WHAT THE EXERCISE ASKS:
In the reply, give back exactly the lines from the one with "Given: Click the blurred app icon thumbnail" through the last line of the records, without pictures.

EXERCISE INPUT:
────────

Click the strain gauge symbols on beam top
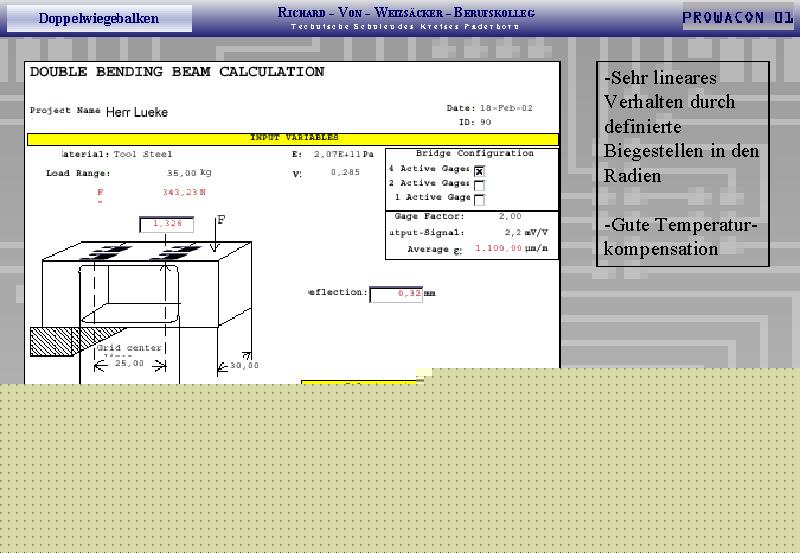The height and width of the screenshot is (553, 800). pos(140,251)
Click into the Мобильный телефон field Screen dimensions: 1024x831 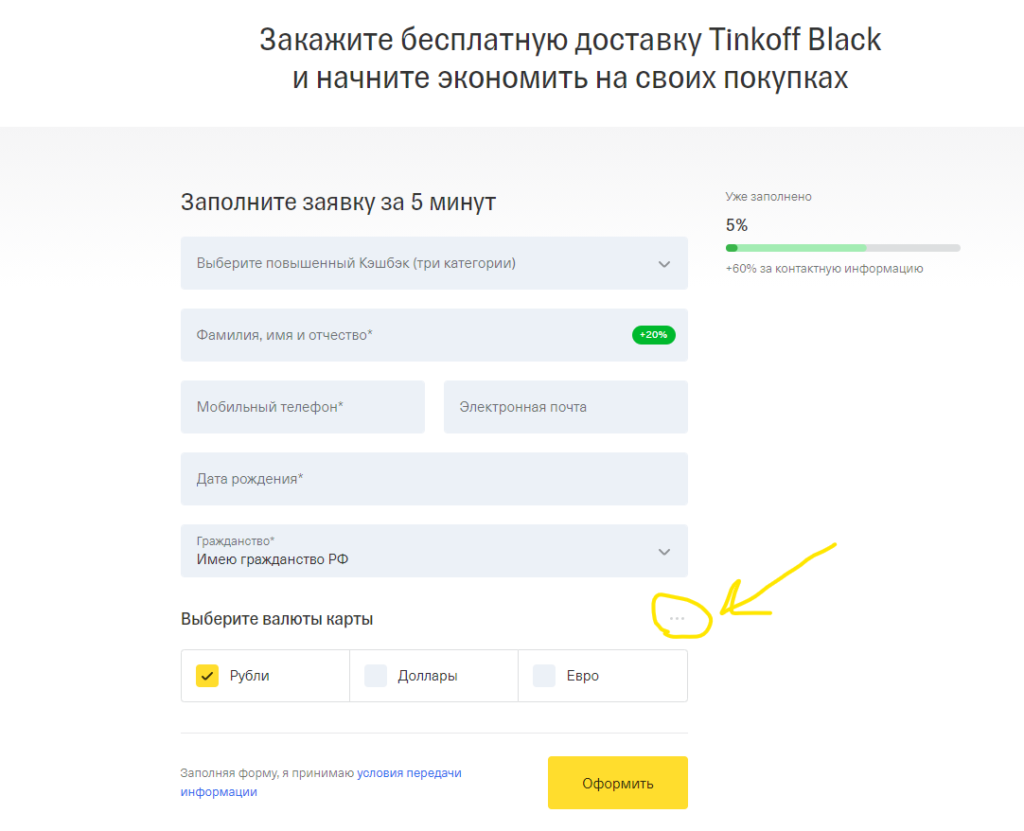tap(302, 407)
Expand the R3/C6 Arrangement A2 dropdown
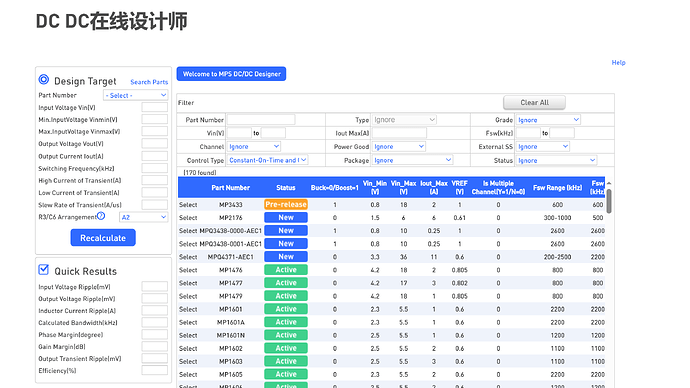690x388 pixels. [143, 217]
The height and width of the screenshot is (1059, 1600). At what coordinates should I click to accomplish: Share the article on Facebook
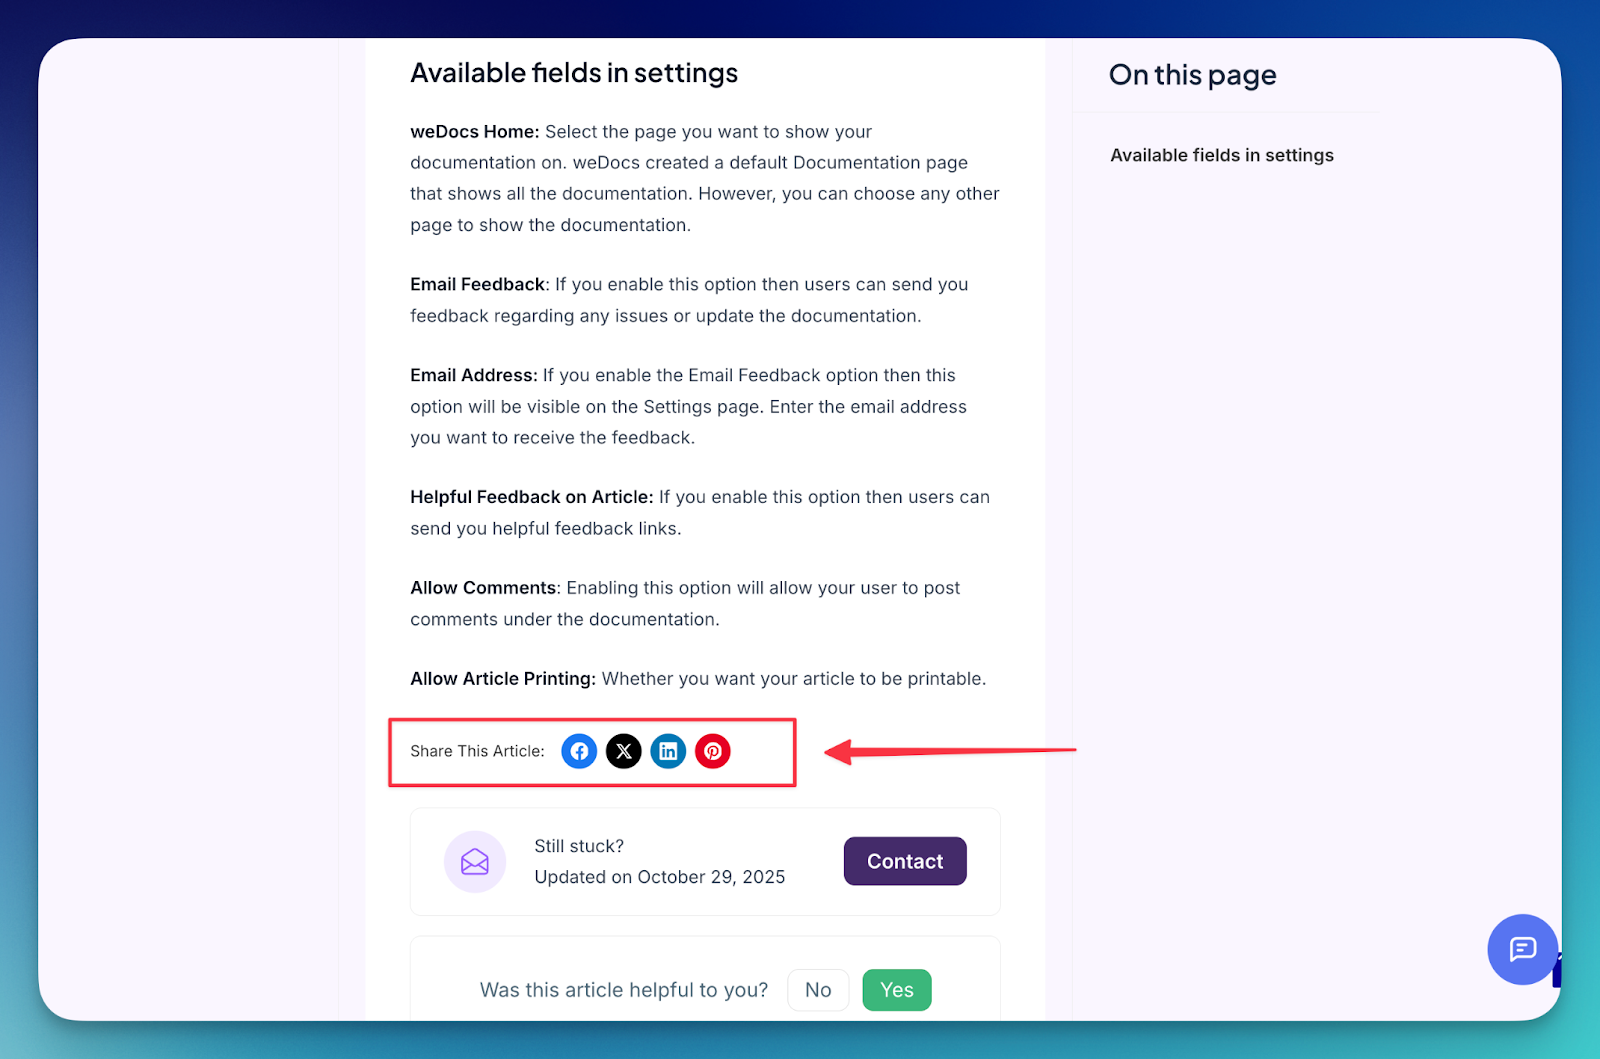(x=579, y=751)
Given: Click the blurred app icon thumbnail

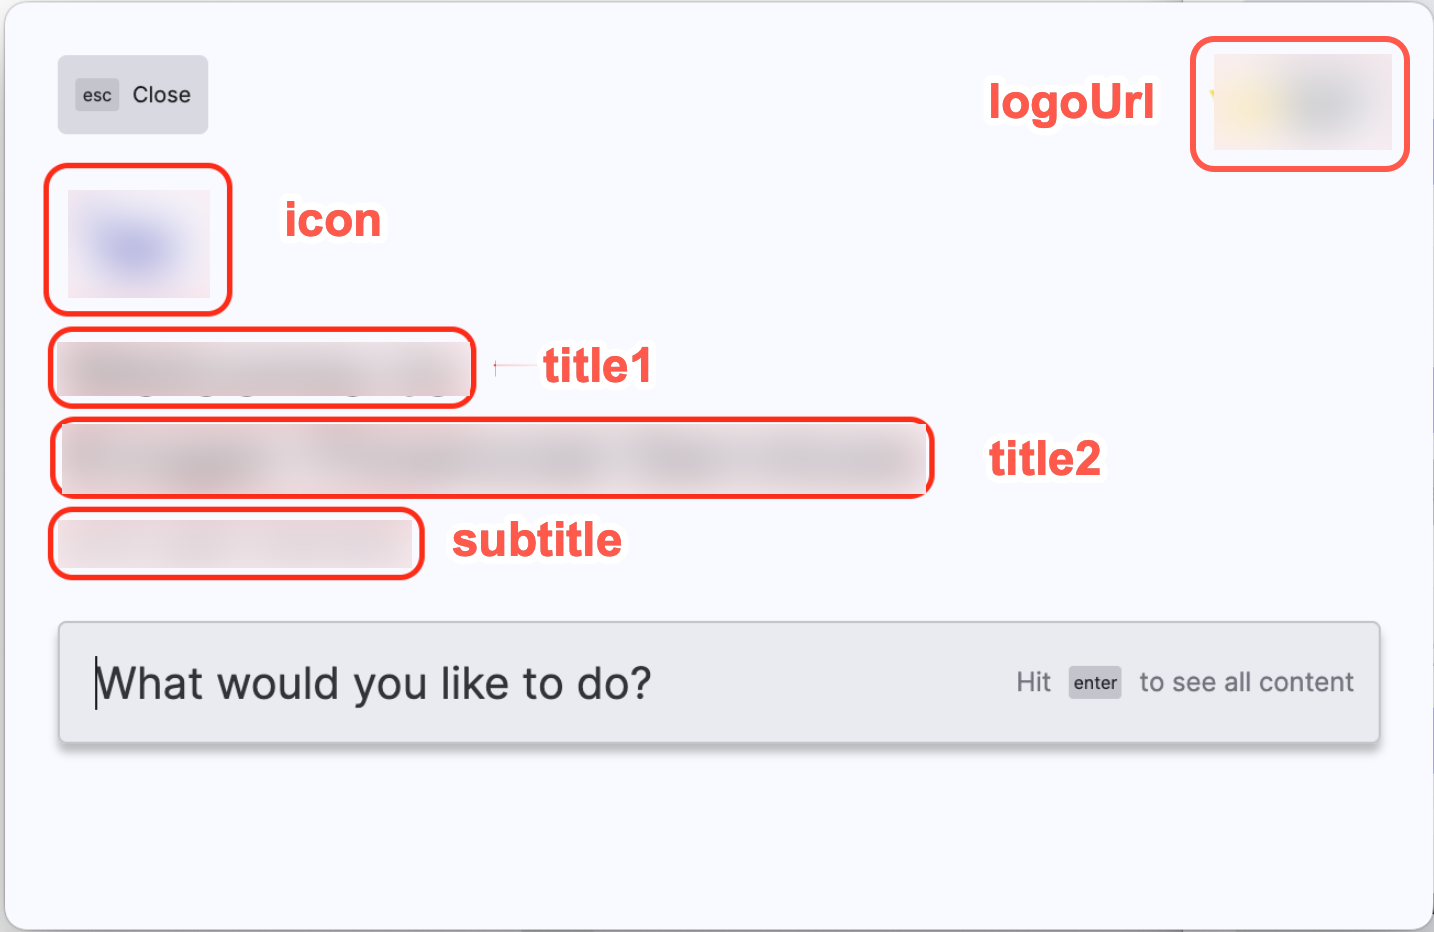Looking at the screenshot, I should 137,240.
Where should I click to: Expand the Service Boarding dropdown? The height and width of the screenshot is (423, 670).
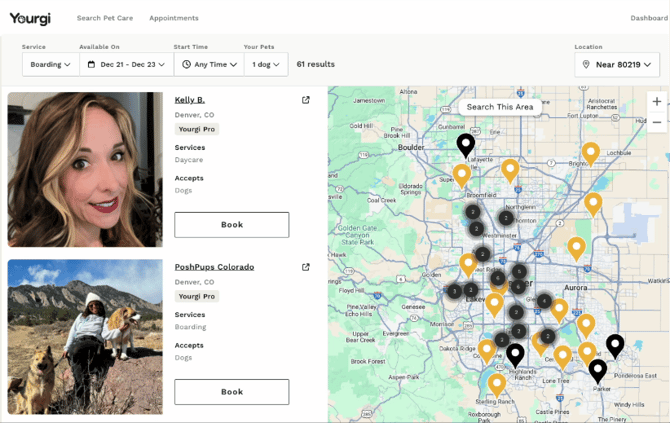(50, 64)
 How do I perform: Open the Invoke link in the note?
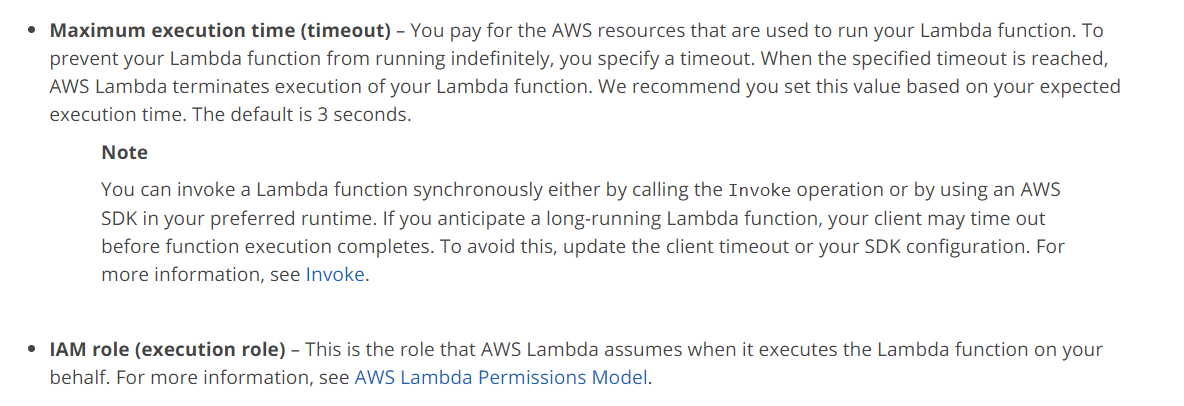click(x=335, y=275)
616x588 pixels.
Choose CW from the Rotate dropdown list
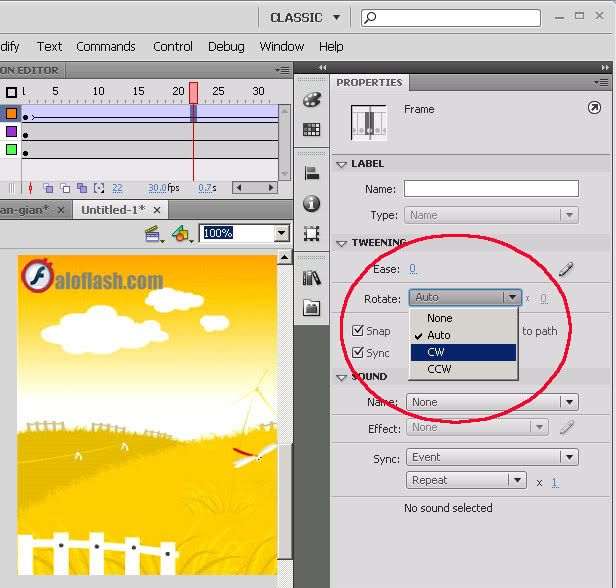pos(463,352)
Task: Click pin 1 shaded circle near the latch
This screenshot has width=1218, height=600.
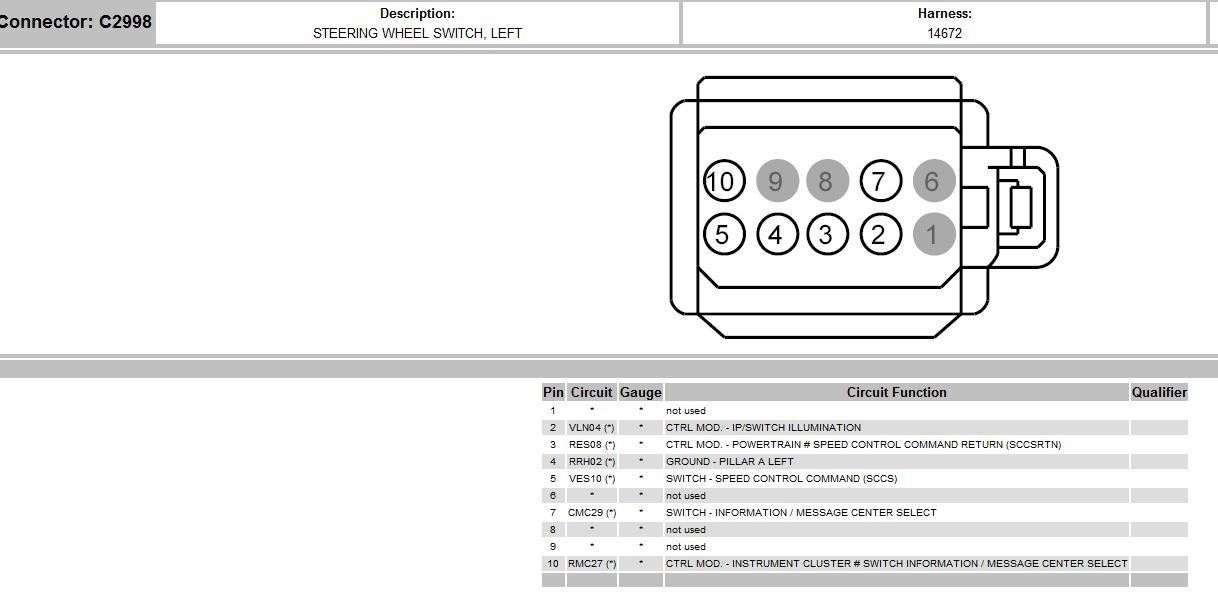Action: tap(933, 234)
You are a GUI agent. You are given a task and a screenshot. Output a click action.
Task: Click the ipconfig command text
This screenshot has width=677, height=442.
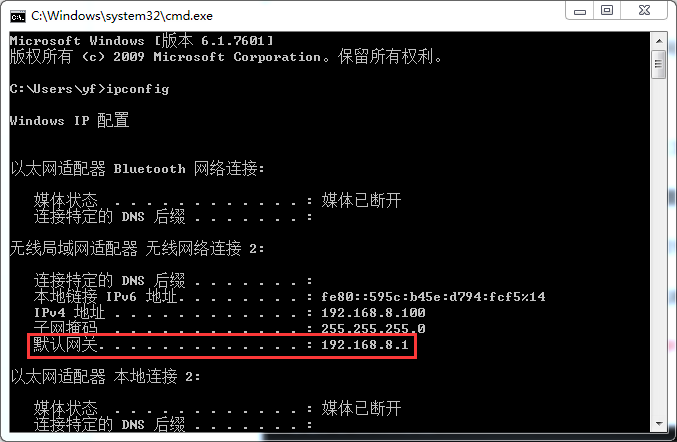(x=138, y=89)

────────

REPLY:
Given: Click the blurred app icon thumbnail

Looking at the screenshot, I should 137,240.
Where should I click to: Expand the Service Boarding dropdown? The height and width of the screenshot is (423, 670).
(50, 64)
 How do I perform: Open the Invoke link in the note?
click(x=335, y=275)
616x588 pixels.
Choose CW from the Rotate dropdown list
pos(463,352)
Task: Click pin 1 shaded circle near the latch
This screenshot has width=1218, height=600.
Action: tap(933, 234)
You are a GUI agent. You are given a task and a screenshot. Output a click action.
Task: Click the ipconfig command text
This screenshot has width=677, height=442.
(x=138, y=89)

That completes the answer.